Washington, USA - Ahead of the 2008 Olympics in Beijing, a US government-appointed commission is calling for more international pressure China to end a "marked deterioration" in religious freedom.
"It is up to the US and its allies to vigorously advocate that China finally end the systematic and egregious human rights violations it may try to hide behind a facade of Olympic goodwill," Felice Gaer, the chairwoman of the US Commission on International Religious Freedom, said Wednesday at a congressional hearing.
China slammed the commission's findings Thursday as "groundless" and an interference in domestic affairs.
Gaer spoke at an emotion-filled hearing in a Congressional room decked with an array of photos of key prisoners held in China for their religious activities and beliefs.
They included what is reputedly the world's youngest political prisoner -- a child chosen by the Dalai Lama, Tibet's highest-ranking spiritual leader, as his successor.
Gedhun Choekyi Nyima was six years old when he disappeared from public view in 1995 after being appointed by the Dalai Lama and is believed to have been under a form of house arrest ever since.
Among the other prisoners whose photos donned the packed hearing room were Bishop Su Zhimin, a prominent leader of the underground Roman Catholic Church jailed about a decade ago but whose whereabouts are uncertain, as well as house church pastor Wang Zaiqing, imprisoned for printing and distributing the Bible.
"In this hearing today, I want to emphasize very clearly that the policies of the Chinese government are not abstract issues of international law," Gaer said. "They have a human face."
Gaer's non-partisan commission is appointed by the US president and leaders of Congress to research the status of religious liberty and to provide reports and recommendations to the government and legislators.
She said the Chinese legal system did not protect those whose religious practice is, according to Chinese law, classified as "abnormal", "illegal religious activity" or as "evil cults."
"In the year before the Beijing Olympics, Chinese authorities have raised the stakes -- drawing a line between 'normal' religious activity and 'illegal' religious activity," she said. "Those not deemed 'normal' face continued pressure, harassment and arrest."
Gaer wanted religious freedom to be given priority along with trade and security under the US-China "strategic dialogue" and urged Congress to seek oversight of the discussions to set "concrete, transparent benchmarks."
In Beijing, foreign ministry spokeswoman Jiang Yu said the commission "has again made a groundless attack ... on the religious and human rights situation in China."
Jiang accused the commission of interfering in China's internal affairs.
"We urge this commission to recognise China's real situation on freedom of religious belief and stop interfering into China's internal affairs," Jiang said at a regular news briefing.
"Chinese citizens enjoy broad and full freedom of religious belief that is recognised by all."
The US State Department has included China on its list of "severe" religious freedom violators for the past seven years.

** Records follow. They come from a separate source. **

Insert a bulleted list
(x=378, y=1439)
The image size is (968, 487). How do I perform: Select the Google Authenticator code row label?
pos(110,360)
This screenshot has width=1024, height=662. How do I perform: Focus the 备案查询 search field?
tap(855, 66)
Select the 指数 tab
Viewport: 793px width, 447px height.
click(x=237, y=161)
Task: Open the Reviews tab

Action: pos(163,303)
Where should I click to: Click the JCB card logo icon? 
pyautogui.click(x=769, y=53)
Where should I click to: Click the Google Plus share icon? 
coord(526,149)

Joseph Kung, who heads Cardinal Kung Foundation, a US-based human rights group, told the hearing Wednesday that about 40 underground bishops in China had been arrested, jailed, gone into hiding or "simply have disappeared."

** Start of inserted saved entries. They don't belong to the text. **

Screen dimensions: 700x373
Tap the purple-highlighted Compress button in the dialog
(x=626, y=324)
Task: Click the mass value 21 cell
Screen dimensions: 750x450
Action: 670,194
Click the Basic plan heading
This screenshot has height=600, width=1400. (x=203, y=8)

"The open persecution of peaceful religious believers by an Olympic host country makes a mockery of this goal of the Olympic movement," he said.
Bhuchung Tsering, vice president of the International Campaign for Tibet, called for the immediate and unconditional release of all Tibetan religious prisoners of conscience.
He said the plight of Gedhun Choekyi Nyima was "reflective of the nature of China's trampling of Tibetan religious freedom."
Beijing has appointed another boy as its choice of Panchen Lama, Gyaltsen Norbu, apparently to eventually replace the elderly Dalai Lama, who fled to India in 1959 after an aborted uprising against Chinese rule.
Erping Zhang, the executive director of Association for Asian Research, said there had been reports of US practitioners of the Chinese Falungong spiritual movement "being followed, monitored, and even physically attacked by agents of China."
He cited the case of a 38-year-old Falungong practitioner and staffer with the US-based Asia Foundation who was sentenced recently by the Chinese authorities to two and a half years of forced labor after he urged the Chinese authorities to reevaluate a ban on the Falungong sect.
A Canadian study released Wednesday said China's military reportedly harvested organs from prison inmates, mostly Falungong practitioners, for large-scale transplants on patients, including foreigners.